L'analogie de la coupole
met en oeuvre avec force ce qui constitue certainement l’une des découvertes théologiques les plus significatives
de saint Thomas d'Aquin, qui n’a pourtant jamais été creusée, par la suite, dans ses très remarquables
implications scientifiques et philosophiques. Je parle du second Nom du Fils, "Imago", que saint Thomas, s’appuyant
sur la base pertinente que constituent les Saintes Ecritures (Jean 14, 9; Colossiens, 1, 15; Hébreux 1, 3), place avec
autorité à côté du premier nom, "Logos", de la même façon que la représentation
d’une pensée se place à côté de cette pensée, l’aspect d’un concept à
côté du concept, l'expression d’une notion à côté de la notion. En effet comment une pensée
pourrait-elle s’exprimer – c’est-à-dire, étymologiquement, "se presser hors d’elle-même"
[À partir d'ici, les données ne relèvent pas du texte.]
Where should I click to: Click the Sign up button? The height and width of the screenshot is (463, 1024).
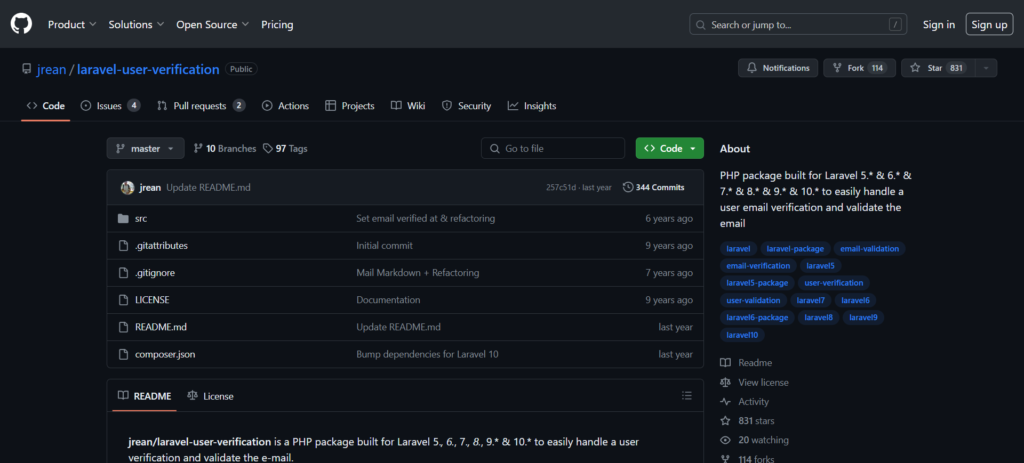988,24
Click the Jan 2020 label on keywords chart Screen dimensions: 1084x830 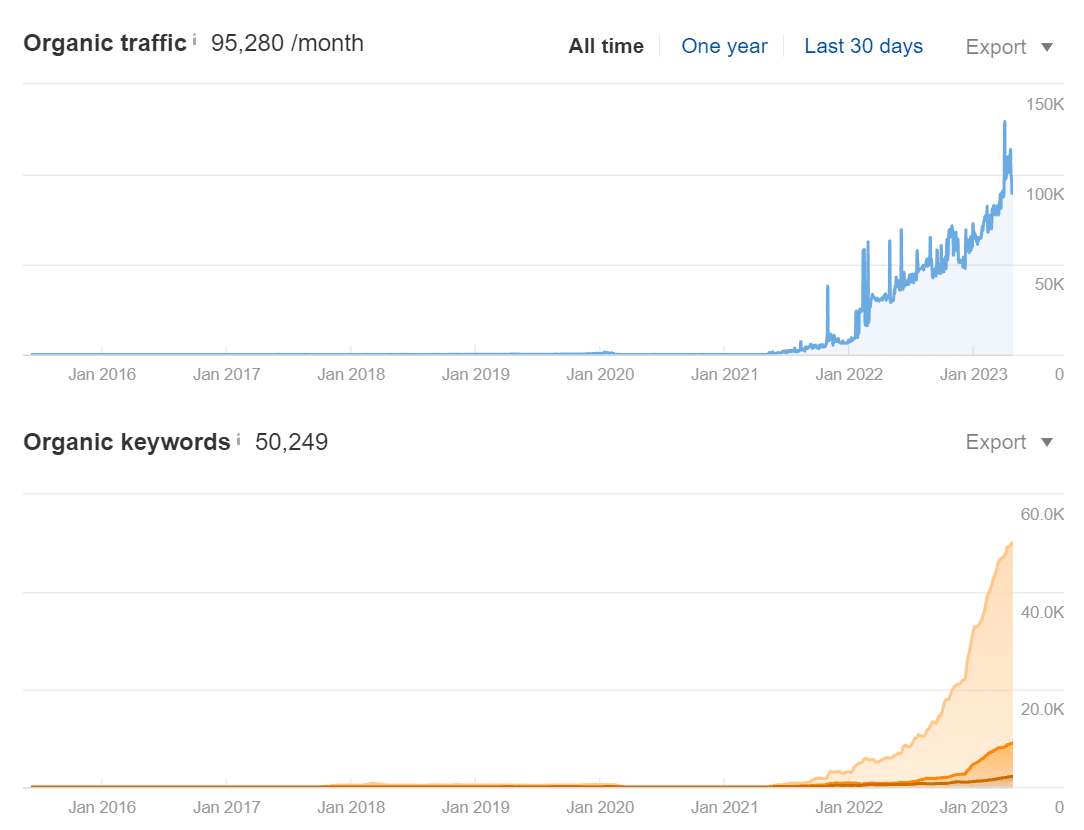(x=600, y=807)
– si ce n’est à travers son aspect, son effigie, son image? En fait, on peut même déduire de saint
Thomas qu’une pensée n’existerait même pas si elle ne s’exprimait pas dans une représentation:
ce serait du noir, un gribouillis, un bruit.
A notre époque de
relativisme, de faiblesse et de dissociation de l'art et de la religion, le fait que le Fils ait deux Noms et non pas un seul,
c’est-à-dire que le Fils soit autant l’"Imago" que le "Verbum" du Père, permet de
rétablir un lien fort, surnaturel, entre Beauté et Vérité.
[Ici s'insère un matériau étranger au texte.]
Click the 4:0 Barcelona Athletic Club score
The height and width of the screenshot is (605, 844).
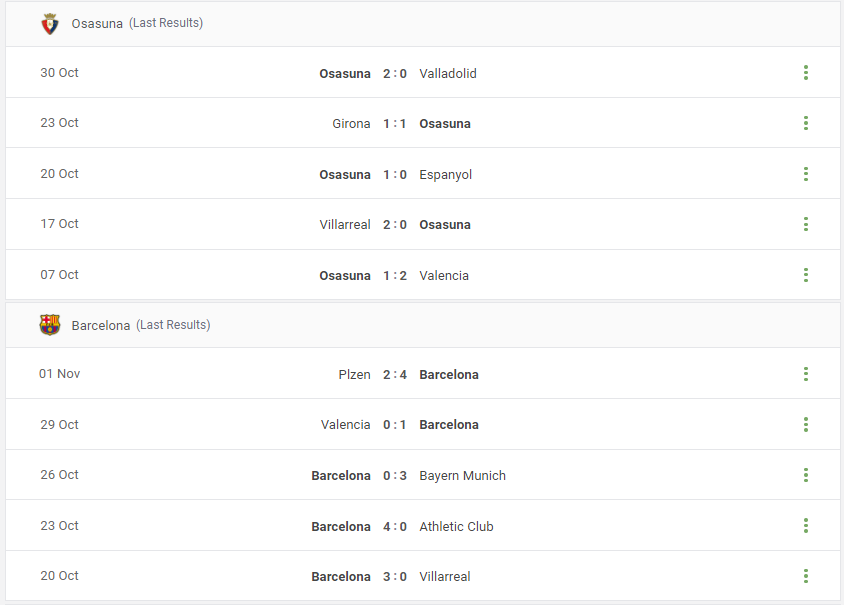tap(395, 526)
La comparaison de la coupole n’est certes pas satisfaisante à tous égards. Elle semble être néanmoins
la meilleure représentation que l’on puisse associer à la Trinité en architecture et – ce n’est
pas un hasard – elle indique avec une force expressive sans égale la catholicité d’un bâtiment.
Ce serait donc aussi un
geste à caractère nettement religieux que de réinventer la coupole selon des modalités actuelles,
puisque nous disposons aujourd’hui de beaucoup de matériaux élastiques presque faits exprès pour se
plier aux exigences que j’appellerai "trinitaires". L'important est que la coupole conserve son caractère
sacré de "théâtre des Cieux", que soit respecté le nombre d’or — mesure quasi
sacrée, en raison de son étroite relation au "Logos" —, que soit exalté le mystère
doré de la Trinité, dont la sublime liturgie peut inspirer l’art le plus magnifique. Un véritable art
"trinoliturgique", pour rendre à la Vérité la Beauté divine la plus appropriée.